Setting up WordPress ready for BuddyPress
This is the second of a series of articles aimed at informing the BuddyPress and potential WordPress beginner as to how to setup a BuddyPress Social Network from scratch. If you’ve not already done so, you may be interested in reading Planning your BuddyPress Social Network.
Before installing BuddyPress it’s best to get your basic WordPress installation configured correctly, this in itself can be quite a complex task and there are going to be many aspects of this that I will not have space here to go into in detail but what I hope to achieve in this post is to give you a basic idea of what is needed and to get yourself in a position to run and install BuddyPress on a firm platform.
The first task is to get yourself a good quality WordPress host – the company that will look after your server. There are quite a few hosting companies out there that offer specialist WordPress support, too many for me to go into and there are a lot of reviews of hosting companies around the web so I do not intend to spend time going into this in too much detail, I use a company called 1and1.co.uk. I chose 1and1 because they are a reasonable size organisation, offer 24 hour telephone support and have reasonable cost hosting plans. I did not go for the cheapest company but tried to find one whose support was very accessible and responsive. My experience of 1and1 has been very good, I’ve at times had to call them at very late times and they have been there to help, you need this kind of support.

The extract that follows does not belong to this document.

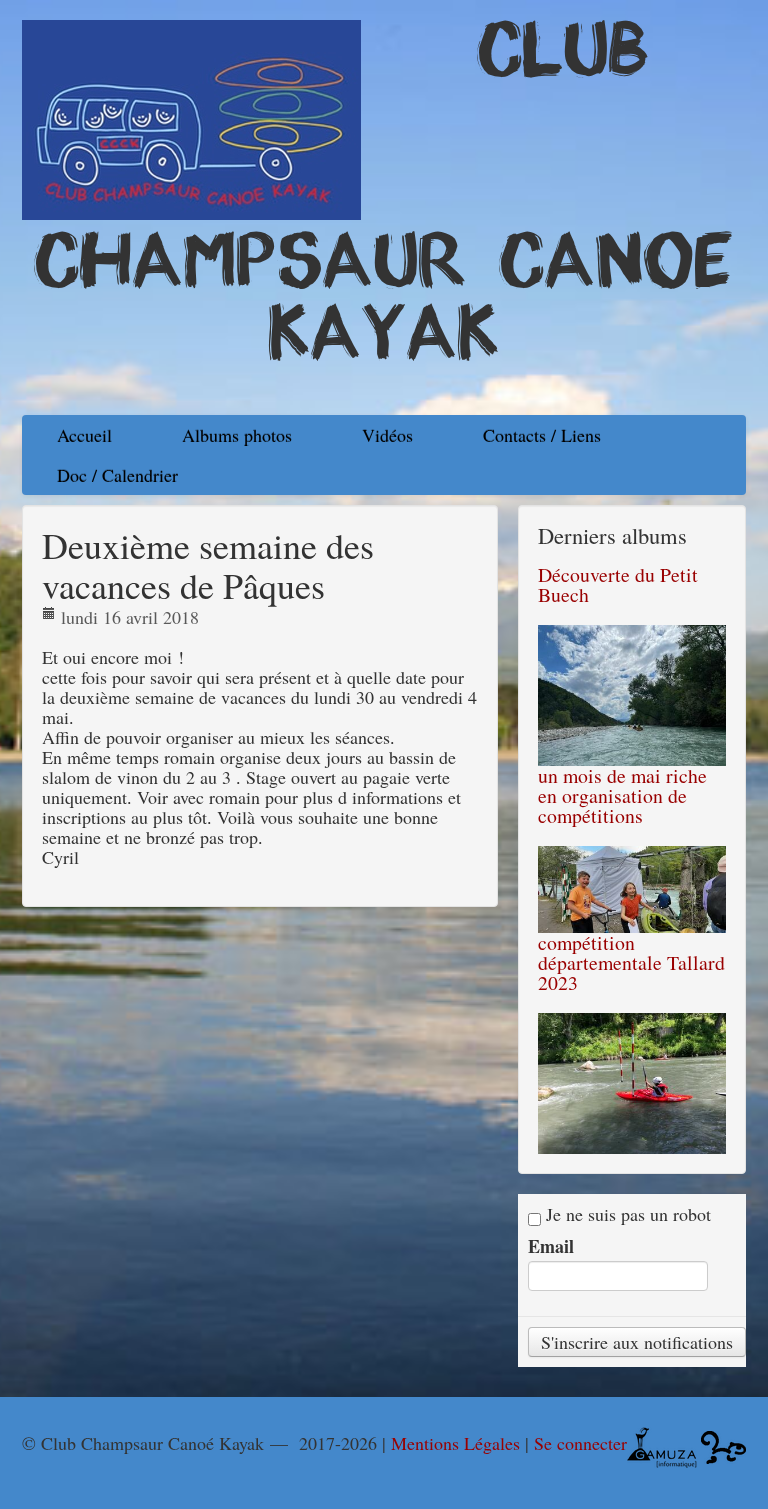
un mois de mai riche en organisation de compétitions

You need to remember that you are not going to be creating just the one site, you will need at least two and I would recommend that you aim on running three sites in order for you to make your network a success – one site will be your live site and the other two sites will be for testing purposes – One test site that will run every feature that is on your live site and another site that is a basic install, one for running quick and dirty tests.

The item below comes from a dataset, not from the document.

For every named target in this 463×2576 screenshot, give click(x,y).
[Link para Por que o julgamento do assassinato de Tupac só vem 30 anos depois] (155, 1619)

That’s my set-up, I have one test site which runs every plugin that is installed in my production environment and I use this for compatibility testing for potential new plugin features – so I can perform my tests without risking my main site going down. I also have a very basic site where I first test new plugins just to see if they work and also to understand how they work without needing to worry about the complexity of trying to get them running of my main test server.
So when choosing a host and indeed a hosting package you need to remember that you will need multiple sites, a lot of disk space (social sites these days can eat up huge amounts of capacity since users can upload many images, video and audio files every week), and also BuddyPress installs tend to be pretty heavyweight so you need to make sure that the devices your install will be hosted on will have the grunt to deliver the performance that you need. This all points to you needing to choose one of the larger hosting companies.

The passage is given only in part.